Mesfin Negash (Amharic: መስፍን ነጋሽ) is an Ethiopian journalist, political commentator for Addis Neger and columnist for Sampsonia Way Magazine. He is a graduate of Addis Ababa University where he studied political science.

==Career==
His career as a journalist started at the Ethiopian Reporter in 2001. He wrote on issues of politics and international relations. Before the controversial May 2005 elections, Negash left the newspaper to join Meznagna newspaper as a columnist while working for local and international NGO as a communication specialist and program officer. His political articles in Meznagna were most supportive of the Coalition for Unity and Democracy(CUD). In one of his articles, he opposed the early position of his former paper which called for the establishment of unity government in Ethiopia. Mesfin's contention was that the ruling party's democratic centralism is too much of an impediment for the formation of any governing coalition with it.

Meznagna was shut down in December 2005 by the government because it was first to publish the CUD's unconstitutional and illegal call for the removal of the government even though the paper itself didn't advocate for the forceful removal of the government.

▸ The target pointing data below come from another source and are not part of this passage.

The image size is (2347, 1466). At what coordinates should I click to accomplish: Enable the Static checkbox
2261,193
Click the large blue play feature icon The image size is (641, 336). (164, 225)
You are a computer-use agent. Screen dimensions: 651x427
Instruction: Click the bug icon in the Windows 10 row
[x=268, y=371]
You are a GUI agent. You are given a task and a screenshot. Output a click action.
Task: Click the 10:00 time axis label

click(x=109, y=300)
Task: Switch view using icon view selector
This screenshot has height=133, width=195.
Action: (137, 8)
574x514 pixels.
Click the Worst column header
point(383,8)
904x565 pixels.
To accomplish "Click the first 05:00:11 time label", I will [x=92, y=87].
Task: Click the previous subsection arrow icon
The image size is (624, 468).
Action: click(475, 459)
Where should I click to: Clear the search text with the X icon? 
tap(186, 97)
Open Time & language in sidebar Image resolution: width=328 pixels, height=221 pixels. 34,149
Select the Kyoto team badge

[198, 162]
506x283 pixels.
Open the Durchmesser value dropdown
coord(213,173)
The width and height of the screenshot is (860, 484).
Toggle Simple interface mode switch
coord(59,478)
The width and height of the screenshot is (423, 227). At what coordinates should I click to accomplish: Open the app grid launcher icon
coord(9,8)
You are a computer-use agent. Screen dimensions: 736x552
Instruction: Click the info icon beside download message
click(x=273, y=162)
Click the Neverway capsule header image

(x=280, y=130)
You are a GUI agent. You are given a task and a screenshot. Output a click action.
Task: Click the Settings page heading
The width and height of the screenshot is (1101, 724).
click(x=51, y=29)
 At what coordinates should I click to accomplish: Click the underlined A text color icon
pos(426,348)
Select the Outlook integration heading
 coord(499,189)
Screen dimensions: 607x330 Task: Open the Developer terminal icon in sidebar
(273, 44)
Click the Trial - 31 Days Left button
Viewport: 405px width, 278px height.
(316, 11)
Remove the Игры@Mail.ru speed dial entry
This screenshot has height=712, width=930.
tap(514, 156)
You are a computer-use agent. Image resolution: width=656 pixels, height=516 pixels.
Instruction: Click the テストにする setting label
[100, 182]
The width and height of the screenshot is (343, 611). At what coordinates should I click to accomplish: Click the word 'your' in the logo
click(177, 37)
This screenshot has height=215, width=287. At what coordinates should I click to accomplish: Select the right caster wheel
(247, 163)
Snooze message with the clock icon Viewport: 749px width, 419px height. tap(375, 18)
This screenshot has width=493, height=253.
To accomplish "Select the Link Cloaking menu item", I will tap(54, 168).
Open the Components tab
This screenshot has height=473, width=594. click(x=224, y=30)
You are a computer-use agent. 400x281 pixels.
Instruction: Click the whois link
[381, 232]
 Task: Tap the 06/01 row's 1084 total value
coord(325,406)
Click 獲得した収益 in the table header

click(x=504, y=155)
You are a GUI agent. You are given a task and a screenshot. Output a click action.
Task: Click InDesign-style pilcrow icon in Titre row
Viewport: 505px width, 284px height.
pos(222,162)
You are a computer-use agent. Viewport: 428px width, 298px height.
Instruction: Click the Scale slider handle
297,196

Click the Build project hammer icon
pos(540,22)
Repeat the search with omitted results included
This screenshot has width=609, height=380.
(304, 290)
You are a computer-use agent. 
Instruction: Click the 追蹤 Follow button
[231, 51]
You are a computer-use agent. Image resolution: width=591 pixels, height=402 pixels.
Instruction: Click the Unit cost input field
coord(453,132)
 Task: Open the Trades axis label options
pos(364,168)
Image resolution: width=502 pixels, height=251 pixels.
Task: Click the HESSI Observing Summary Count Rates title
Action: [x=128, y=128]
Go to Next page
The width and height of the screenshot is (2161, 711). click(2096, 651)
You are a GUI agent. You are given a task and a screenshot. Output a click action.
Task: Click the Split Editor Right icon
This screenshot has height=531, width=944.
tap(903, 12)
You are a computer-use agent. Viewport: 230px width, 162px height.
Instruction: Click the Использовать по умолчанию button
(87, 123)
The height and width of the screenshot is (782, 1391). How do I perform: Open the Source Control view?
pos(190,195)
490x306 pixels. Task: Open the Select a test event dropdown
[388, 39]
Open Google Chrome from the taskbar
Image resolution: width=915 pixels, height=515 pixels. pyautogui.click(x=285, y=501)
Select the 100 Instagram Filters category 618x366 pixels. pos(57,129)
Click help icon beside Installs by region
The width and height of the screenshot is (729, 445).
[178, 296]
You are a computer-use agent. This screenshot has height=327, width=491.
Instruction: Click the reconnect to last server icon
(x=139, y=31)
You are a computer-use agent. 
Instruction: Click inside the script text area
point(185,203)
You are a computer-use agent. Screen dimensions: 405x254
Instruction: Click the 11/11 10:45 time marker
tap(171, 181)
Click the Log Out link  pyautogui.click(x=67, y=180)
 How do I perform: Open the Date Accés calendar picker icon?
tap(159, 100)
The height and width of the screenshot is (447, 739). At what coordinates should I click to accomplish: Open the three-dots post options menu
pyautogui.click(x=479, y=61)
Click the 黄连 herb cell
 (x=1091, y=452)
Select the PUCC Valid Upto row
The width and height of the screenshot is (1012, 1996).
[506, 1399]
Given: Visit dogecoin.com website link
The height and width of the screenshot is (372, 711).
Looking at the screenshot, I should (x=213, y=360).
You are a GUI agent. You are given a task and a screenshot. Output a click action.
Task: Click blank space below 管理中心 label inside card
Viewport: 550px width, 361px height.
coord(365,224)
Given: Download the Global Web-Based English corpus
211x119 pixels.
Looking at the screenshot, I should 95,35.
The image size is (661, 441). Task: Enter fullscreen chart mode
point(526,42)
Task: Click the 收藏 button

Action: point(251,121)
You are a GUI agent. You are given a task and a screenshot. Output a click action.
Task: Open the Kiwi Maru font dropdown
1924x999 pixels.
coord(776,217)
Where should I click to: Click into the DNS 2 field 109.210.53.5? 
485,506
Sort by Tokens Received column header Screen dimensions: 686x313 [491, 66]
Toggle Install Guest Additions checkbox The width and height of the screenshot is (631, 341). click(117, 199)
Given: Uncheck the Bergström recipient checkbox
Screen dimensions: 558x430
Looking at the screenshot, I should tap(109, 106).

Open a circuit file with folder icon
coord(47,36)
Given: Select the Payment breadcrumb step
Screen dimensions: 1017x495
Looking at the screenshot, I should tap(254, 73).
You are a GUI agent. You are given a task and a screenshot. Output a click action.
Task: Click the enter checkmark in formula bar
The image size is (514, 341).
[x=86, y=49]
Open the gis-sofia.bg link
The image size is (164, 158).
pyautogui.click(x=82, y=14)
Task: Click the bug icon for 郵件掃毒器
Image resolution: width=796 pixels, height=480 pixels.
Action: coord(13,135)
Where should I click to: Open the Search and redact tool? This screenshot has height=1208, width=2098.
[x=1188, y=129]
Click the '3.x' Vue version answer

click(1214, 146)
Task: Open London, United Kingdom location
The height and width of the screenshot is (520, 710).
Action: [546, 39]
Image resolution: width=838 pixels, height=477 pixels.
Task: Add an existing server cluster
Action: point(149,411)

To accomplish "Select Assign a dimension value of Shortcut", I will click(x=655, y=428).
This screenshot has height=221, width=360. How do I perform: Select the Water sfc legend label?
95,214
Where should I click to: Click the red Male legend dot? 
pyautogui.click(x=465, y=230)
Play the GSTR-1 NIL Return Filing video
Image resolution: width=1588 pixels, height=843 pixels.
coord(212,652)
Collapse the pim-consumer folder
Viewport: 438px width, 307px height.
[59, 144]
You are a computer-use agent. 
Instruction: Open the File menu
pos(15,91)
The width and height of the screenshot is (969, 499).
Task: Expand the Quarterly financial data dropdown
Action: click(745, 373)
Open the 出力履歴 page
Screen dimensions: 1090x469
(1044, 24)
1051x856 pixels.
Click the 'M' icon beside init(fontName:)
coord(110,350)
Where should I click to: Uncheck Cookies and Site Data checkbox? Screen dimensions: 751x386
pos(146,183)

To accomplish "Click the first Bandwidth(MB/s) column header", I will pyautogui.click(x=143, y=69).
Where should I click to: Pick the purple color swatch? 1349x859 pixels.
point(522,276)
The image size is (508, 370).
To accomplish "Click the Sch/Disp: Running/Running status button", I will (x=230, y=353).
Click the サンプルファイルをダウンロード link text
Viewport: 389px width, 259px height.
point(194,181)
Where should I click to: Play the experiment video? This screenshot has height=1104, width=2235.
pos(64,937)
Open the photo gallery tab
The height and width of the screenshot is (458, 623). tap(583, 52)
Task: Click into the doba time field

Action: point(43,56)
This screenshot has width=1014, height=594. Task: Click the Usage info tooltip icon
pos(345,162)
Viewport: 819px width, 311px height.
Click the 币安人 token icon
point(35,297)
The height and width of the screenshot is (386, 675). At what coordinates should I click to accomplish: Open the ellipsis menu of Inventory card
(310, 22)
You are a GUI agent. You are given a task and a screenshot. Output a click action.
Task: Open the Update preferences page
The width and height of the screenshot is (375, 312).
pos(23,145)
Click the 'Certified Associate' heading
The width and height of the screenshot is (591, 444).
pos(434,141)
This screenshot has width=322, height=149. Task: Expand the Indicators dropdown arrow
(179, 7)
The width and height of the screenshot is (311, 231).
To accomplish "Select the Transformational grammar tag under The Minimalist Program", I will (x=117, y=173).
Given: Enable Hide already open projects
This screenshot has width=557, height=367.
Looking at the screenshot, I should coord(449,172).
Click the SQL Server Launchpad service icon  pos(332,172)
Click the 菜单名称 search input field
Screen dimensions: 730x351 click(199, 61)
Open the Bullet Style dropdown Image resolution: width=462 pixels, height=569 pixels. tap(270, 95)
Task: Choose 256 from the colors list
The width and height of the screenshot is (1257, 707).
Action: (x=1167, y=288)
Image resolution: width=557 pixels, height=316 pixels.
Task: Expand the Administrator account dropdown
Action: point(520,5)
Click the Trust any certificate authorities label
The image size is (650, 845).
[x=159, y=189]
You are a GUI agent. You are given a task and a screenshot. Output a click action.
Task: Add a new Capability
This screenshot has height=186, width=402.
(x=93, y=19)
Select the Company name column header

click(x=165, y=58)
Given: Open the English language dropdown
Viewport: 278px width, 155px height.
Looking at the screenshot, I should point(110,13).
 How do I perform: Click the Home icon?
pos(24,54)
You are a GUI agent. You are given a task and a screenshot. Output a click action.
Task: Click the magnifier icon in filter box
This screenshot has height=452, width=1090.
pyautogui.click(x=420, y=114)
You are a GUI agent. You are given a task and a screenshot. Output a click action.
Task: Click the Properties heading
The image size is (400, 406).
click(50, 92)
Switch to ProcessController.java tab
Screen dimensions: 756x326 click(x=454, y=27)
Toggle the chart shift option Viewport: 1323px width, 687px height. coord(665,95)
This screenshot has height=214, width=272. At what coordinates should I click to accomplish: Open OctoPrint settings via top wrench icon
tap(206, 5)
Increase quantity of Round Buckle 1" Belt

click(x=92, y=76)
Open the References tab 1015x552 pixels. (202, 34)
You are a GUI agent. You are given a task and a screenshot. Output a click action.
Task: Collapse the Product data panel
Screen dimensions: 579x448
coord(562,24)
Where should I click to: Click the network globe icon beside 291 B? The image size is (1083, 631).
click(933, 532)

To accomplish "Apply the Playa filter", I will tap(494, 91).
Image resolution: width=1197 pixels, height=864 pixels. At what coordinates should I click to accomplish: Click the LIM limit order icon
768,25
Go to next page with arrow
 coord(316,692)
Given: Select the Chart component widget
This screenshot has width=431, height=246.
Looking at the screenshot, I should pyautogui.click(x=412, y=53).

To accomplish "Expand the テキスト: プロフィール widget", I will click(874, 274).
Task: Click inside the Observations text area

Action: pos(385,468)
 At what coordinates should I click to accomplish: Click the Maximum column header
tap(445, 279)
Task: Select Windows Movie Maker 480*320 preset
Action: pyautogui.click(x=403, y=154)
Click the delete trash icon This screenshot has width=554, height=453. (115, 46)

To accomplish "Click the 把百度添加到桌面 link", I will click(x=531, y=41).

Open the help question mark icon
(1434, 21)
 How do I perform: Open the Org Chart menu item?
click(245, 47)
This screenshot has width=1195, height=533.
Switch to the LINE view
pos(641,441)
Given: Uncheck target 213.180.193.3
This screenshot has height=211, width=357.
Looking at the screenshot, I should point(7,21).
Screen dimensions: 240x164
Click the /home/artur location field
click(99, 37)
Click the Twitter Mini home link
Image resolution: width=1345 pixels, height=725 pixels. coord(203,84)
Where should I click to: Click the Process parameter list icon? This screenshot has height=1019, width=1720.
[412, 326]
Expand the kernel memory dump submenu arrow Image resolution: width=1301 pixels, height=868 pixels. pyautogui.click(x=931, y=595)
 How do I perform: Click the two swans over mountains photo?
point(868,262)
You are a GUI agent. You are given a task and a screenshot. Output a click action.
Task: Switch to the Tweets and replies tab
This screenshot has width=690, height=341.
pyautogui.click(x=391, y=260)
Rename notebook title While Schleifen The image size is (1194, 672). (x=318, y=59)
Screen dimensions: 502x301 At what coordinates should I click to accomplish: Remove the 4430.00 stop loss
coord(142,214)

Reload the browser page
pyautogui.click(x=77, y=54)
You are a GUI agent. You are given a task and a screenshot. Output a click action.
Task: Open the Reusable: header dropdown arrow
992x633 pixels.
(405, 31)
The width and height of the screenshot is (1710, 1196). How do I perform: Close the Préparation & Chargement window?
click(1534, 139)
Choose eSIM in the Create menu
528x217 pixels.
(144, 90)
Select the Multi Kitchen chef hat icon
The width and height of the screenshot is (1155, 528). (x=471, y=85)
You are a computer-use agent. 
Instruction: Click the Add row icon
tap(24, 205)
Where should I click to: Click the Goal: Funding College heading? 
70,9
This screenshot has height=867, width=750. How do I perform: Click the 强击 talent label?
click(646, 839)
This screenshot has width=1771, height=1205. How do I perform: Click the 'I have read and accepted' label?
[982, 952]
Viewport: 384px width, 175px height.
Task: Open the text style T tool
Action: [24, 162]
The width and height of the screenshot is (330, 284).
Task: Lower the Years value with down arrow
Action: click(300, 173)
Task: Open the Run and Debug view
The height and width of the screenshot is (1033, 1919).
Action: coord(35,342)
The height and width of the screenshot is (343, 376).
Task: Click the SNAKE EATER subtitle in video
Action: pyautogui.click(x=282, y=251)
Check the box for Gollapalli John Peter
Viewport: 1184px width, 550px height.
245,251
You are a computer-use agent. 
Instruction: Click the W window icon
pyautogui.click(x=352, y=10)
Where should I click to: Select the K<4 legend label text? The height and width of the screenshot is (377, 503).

In 2007 five former Meznagna journalists, including Mesfin Negash, established Addis Neger. He was the Editor-in-Chief of the paper for a year before he moved to a managerial position. Under Negash's watch Addis Neger grew to be one of Ethiopia's leading newspapers. The articles Negash wrote for the paper were milder in their tone and criticism of the government than his articles in Meznagna. The paper faced intimidation and harassment under Ethiopia's anti-terrorism law, which criminalizes any reporting that directly or indirectly “encourages” or provides “moral support” to “terrorist groups.”

In August 2008 an Ethiopian judge sentenced Mesfin Negash to a suspended one month imprisonment for a news report that appeared in the July 26 issue on the trial of iconic musician Teddy Afro. The ruling judge stated that they were compelled by law not to run the story because “it infringes on the reputation of the court.

In 2010 the staffers at Addis Neger shut down the newspaper and Negash fled Ethiopia, leaving his mother and wife behind. In February 2012 he was granted asylum in Sweden. He noted, “It wasn’t a single incident that pushed me to leave Ethiopia – it was numerous incidents over the course of several months." In May he was elected the Human Rights Defender of the Month by the Civil Rights Defenders campaign to protect human rights defenders at risk around the world.

In June 2012, Negash was found guilty of supporting terrorism along with 23 other defendants by an Ethiopian court and sentenced in absentia to eight years in prison. In a column for Sampsonia Way Magazine Negash commented on the conviction that “the sentences carry no practical consequences for the professional freedom of those ‘convicted’ living in exile” and that “anyone, Ethiopian or not, who supports the democratic hope of the nation in any manner is considered an enemy of the state, or a ‘terrorist.’”

Since May 2012 Negash has served as a columnist for the City of Asylum/Pittsburgh’s Sampsonia Way Magazine where he “shares Ethiopian views on pertinent issues related to journalism, culture, and, of course, the overarching subject of politics." He is also the Managing Editor of Addisnegeronline.com.